Protein tyrosine phosphatase receptor zeta-1 (PTPRZ1) signalling is required for pleiotrophin (PTN)-mediated inhibition of cell migration. (A) PTPRZ1 gene expression in different types of liver cells, and whole liver from either sham-operated or bile duct ligation (BDL) mice, was analysed by qRT-PCR. Results are normalised to S9 and expressed as fold-change relative to primary hepatocytes or sham-operated controls respectively. (B) Representative liver sections for PTPRZ1 immuno-staining (brown) from either sham-operated or BDL mice (magnification, ×10).

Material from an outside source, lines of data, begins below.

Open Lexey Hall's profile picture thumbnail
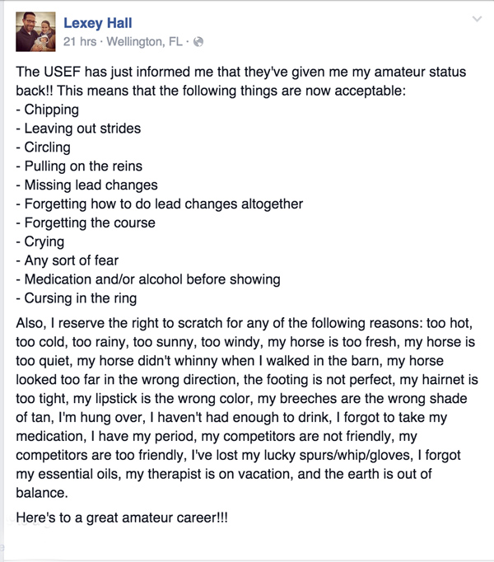The width and height of the screenshot is (494, 562). tap(35, 32)
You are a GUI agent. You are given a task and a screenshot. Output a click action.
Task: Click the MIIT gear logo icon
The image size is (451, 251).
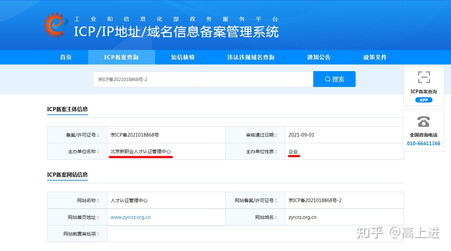(x=55, y=25)
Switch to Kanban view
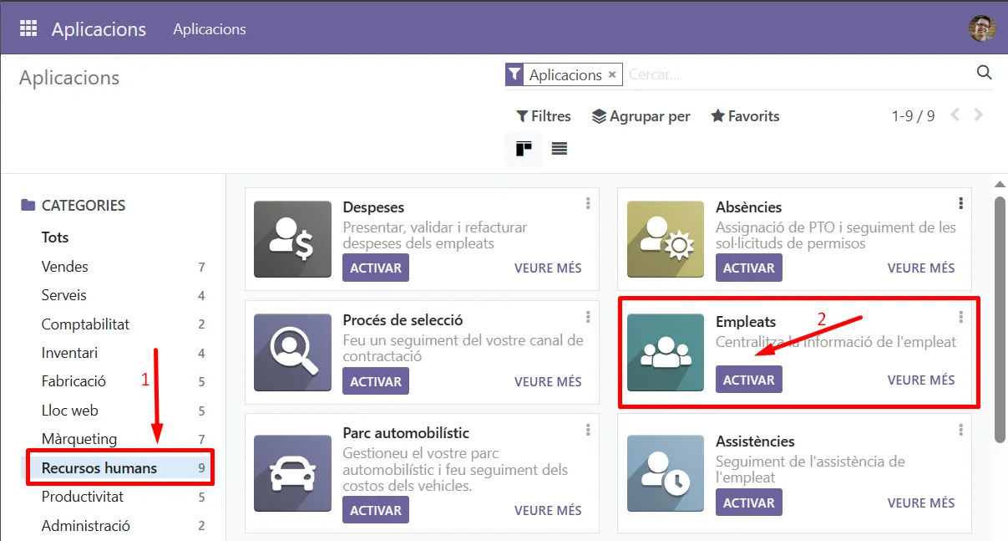 (x=524, y=149)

Double immunostaining reveals co-localisation (red arrows) of PTPRZ1 (brown) and desmin (green) with a double-stained cell highlighted (inset, magnification ×100). (C) Changes in total tyrosine phosphorylation over time in 603B treated with PTN (100 ng/mL) were visualised by Western analysis using anti-PY20 antibody. Phosphoprotein expression (arrow) at decreased exposure is highlighted in boxed region. Tubulin was used as protein loading control. (D) Wound-healing assay in primary hepatic stellate cells ( isolated from either WT or PTPRZ1- knockout (KO) mice and treated either PBS (UT) or PTN (100 ng/mL). Leading edge of the repairing cell monolayers is indicated by yellow bars. Cellular migration was quantified and represented graphically with results expressed as mean±SEM of three independent measurements. *p<0.05; ***p<0.01.

Figure 5

Protein tyrosine phosphatase receptor zeta-1 (PTPRZ1) deficiency inhibits the ductular reaction during cholestatic injury. (A) Representative sections of H&E stained livers (magnification, ×10) from wild type (WT) or PTPRZ1-deficient mice after sham-operation or bile duct ligation (BDL) are shown. Portal tract diameter was evaluated by morphometry with results expressed as mean±SEM relative to WT sham-operated mice. (B) Representative immunohistochemistry (magnification, ×20), corresponding quantification of immunostained images and qRT-PCR analysis of Krt19 mRNA in whole liver RNA is shown in panels to the right. Results are expressed relative to sham-operated WT mice. (C) Representative Sirius red-stained sections in WT or PTPRZ1-deficient mice after sham-operation or BDL (magnification, ×20) with associated morphometric analysis and quantification of hepatic hydroxyproline content to assess fibrosis. Results are displayed as mean±SEM relative to sham-operated WT mice. *p<0.05 **p<0.01.

Figure 6

Protein tyrosine phosphatase receptor zeta-1 (PTPRZ1)(+) cells accumulate during the ductular reaction in humans. (A) PTPRZ1 is not detectable in normal adult human liver (NHL). Patients with ductal plate abnormalities, for example, adult polycystic liver disease (B) and von Meyenburg complexes (C), demonstrated a marked increase in PTPRZ1 expression, particularly in ductular cells. (D, E) PTPRZ1 (brown) localises in (D) Krt7(+) ductular cells (green) and (E) Desmin(+) stromal cells (green) in representative liver sections from patients with von Meyenburg complexes (magnification ×10; inset ×100). PTPRZ1-positive ductular cells were also evident in liver sections from representative patients with primary biliary cirrhosis (F; magnification ×100), primary sclerosing cholangitis (G; magnification ×100) with ductular reactions. Arrows indicate PTPRZ1 positive cells in atypical ductular structures. (H) Quantification of PTPRZ1-positive ductular cells in liver sections from PBC patients (n=2) and PSC patients (n=4) relative to NHL (n=3 individuals).